Let us put our minds together and see what kind of life we can make for our children.

-- Sitting Bull

This book was written for all the people who want a better world than we have now. It is especially written for social change agents, community organizers, spiritually motivated activists, and the millions of people sociologist Paul Ray calls "cultural creatives" -- the co-creators of a new culture. If you happen to be someone who has left activism because it was too adversarial -- or if you feel called to be more active in response to the suffering, danger or tremendous possibilities you see in the world -- this book is for you, too. I wrote it as an invitation to everyone who is seeking to transform our human culture in conscious, collaborative, life-affirming ways.

Its purpose is two-fold. First, I want to introduce you to the co-intelligence perspective -- a vision of what intelligence might look like if we deeply understood wholeness, interconnectedness and co-creativity.

Next, and most importantly, I want to explore how we might use the perspective of co-intel-ligence to transform our troubled democracy into a living system capable of creating a world that works for all, by generating the collective wisdom we need to creatively address our twenty-first century problems, opportunities and dreams.

The political vision of this book

I called this book The Tao of Democracy because Lao-Tzu, the founder of Taoism, is famous for his insistence that when leaders lead well, people feel that they did it themselves, and that it happened naturally. Democracy is, in the end, about creating processes that allow people to empower themselves, not about Great Leaders saving the people. This book is about increasing the capacity of We the People, as a whole, to govern ourselves wisely, thereby realizing the dreams of all democratic visionaries from Lao-Tzu to Thomas Jefferson.

At the core of the political vision in this book is a straightforward, simple, and yet revolutionary thesis that flings open the doors to positive democratic change:

Given a supportive structure and resources, diverse ordinary people can work together to reach common ground, creating wise and deliberate policy that reflects the highest public interest.

Around the world thousands of people have experimented with democratic innovations based on this premise. In this book, I explore the evidence that these "citizen deliberative councils," in their many forms, can be used to help us resolve social problems much more wisely than we do now. I also explore the possibility that these innovative institutions, combined with other aspects of co-intelligence, could produce a new culture capable of consciously evolving itself.

Our predicament

Such democratic innovations are critical at this moment in history to deal with the crisis-generating capacity of twenty-first century civilization:

Collectively, we are creating effects in our world beyond our collective ability to comprehend what we are doing, at a speed that surpasses our collective ability to reflect and respond.

It does not take a rocket scientist to see where this is headed. Our civilization is racing headlong into massive breakdown or breakthrough -- or both. This book is about consciously choosing breakthrough. It is about breaking through to conscious evolution and conscious co-creation of our collective future.

Most of you are undoubtedly all too aware of our considerable social and environmental problems. I will not burden you with the usual litany. But I would like to use a few of our troubles to illustrate the point I make above, about the imbalance between our capacity to create and our capacity to respond to the consequences of our creations, as communities and nations.

It is clear to many of us that, in the very near future, our lives will be changing even more dramatically than we have already experienced. Our vast collective power -- our technological and economic power -- is so great that we are creating impacts far beyond what is called "the human scale" -- that scale of everyday life where we evolved with a certain balance between our powers of creation and our powers of response.

━━━━━━

In the passage on democracy and co-intelligence, why did the author call the book The Tao of Democracy?

# Dataset excerpt:
━━━━━━

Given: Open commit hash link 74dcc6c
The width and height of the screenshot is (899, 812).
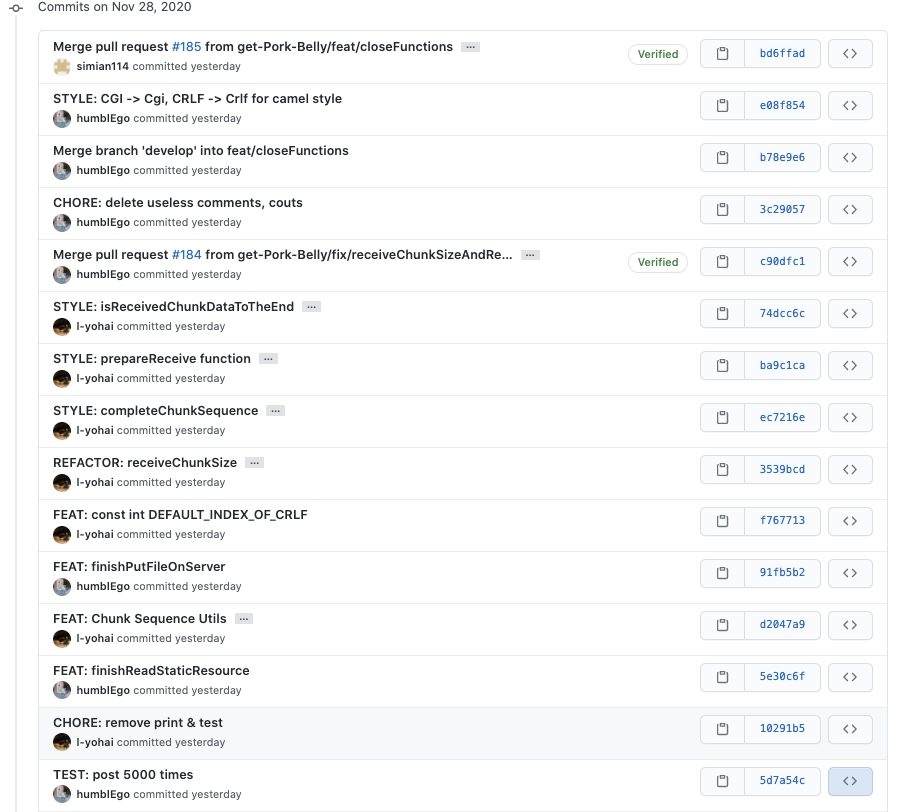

━━━━━━

# Response to this task:
Lao-Tzu, the founder of Taoism, is famous for insisting that when leaders lead well, people feel that they did it themselves and that it happened naturally.